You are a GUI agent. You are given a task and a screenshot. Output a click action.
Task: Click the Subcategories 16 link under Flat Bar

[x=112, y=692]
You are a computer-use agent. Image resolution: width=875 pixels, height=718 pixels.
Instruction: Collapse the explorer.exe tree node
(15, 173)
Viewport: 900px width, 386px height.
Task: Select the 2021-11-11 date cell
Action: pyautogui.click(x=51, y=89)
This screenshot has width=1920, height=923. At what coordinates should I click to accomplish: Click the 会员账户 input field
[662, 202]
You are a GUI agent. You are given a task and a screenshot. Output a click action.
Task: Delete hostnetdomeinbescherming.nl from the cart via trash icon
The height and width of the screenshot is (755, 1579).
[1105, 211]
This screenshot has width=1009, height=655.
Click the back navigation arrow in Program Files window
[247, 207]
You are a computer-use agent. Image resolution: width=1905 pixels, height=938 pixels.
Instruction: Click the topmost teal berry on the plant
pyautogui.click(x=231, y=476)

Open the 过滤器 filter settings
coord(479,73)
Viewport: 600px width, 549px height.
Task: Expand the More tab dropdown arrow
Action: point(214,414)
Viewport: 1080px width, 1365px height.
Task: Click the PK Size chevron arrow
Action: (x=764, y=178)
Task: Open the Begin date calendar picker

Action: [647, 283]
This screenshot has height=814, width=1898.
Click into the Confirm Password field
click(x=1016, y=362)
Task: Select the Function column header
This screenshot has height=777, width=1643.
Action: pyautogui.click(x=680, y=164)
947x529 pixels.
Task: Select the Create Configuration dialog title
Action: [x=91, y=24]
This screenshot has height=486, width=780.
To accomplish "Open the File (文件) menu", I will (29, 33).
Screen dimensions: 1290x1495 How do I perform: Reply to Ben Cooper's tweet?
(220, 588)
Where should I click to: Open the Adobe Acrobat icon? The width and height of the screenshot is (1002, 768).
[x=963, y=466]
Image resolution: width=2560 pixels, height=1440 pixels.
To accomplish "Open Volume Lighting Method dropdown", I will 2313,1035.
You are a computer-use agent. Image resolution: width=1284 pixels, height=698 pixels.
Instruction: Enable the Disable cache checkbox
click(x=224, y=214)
----
What you will do -
Copy every line of the listing above without any changes.

Reply to the exercise -
You are a GUI agent. You are given a task and a screenshot. Output a click action.
Task: Click the Subcategories 16 link under Flat Bar

[x=112, y=692]
You are a computer-use agent. Image resolution: width=875 pixels, height=718 pixels.
Instruction: Collapse the explorer.exe tree node
(15, 173)
Viewport: 900px width, 386px height.
Task: Select the 2021-11-11 date cell
Action: pyautogui.click(x=51, y=89)
This screenshot has width=1920, height=923. At what coordinates should I click to accomplish: Click the 会员账户 input field
[662, 202]
You are a GUI agent. You are given a task and a screenshot. Output a click action.
Task: Delete hostnetdomeinbescherming.nl from the cart via trash icon
The height and width of the screenshot is (755, 1579).
[1105, 211]
This screenshot has width=1009, height=655.
Click the back navigation arrow in Program Files window
[247, 207]
You are a computer-use agent. Image resolution: width=1905 pixels, height=938 pixels.
Instruction: Click the topmost teal berry on the plant
pyautogui.click(x=231, y=476)

Open the 过滤器 filter settings
coord(479,73)
Viewport: 600px width, 549px height.
Task: Expand the More tab dropdown arrow
Action: point(214,414)
Viewport: 1080px width, 1365px height.
Task: Click the PK Size chevron arrow
Action: (x=764, y=178)
Task: Open the Begin date calendar picker

Action: [647, 283]
This screenshot has height=814, width=1898.
Click into the Confirm Password field
click(x=1016, y=362)
Task: Select the Function column header
This screenshot has height=777, width=1643.
Action: pyautogui.click(x=680, y=164)
947x529 pixels.
Task: Select the Create Configuration dialog title
Action: [x=91, y=24]
This screenshot has height=486, width=780.
To accomplish "Open the File (文件) menu", I will (29, 33).
Screen dimensions: 1290x1495 How do I perform: Reply to Ben Cooper's tweet?
(220, 588)
Where should I click to: Open the Adobe Acrobat icon? The width and height of the screenshot is (1002, 768).
[x=963, y=466]
Image resolution: width=2560 pixels, height=1440 pixels.
To accomplish "Open Volume Lighting Method dropdown", I will 2313,1035.
You are a computer-use agent. Image resolution: width=1284 pixels, height=698 pixels.
Instruction: Enable the Disable cache checkbox
click(x=224, y=214)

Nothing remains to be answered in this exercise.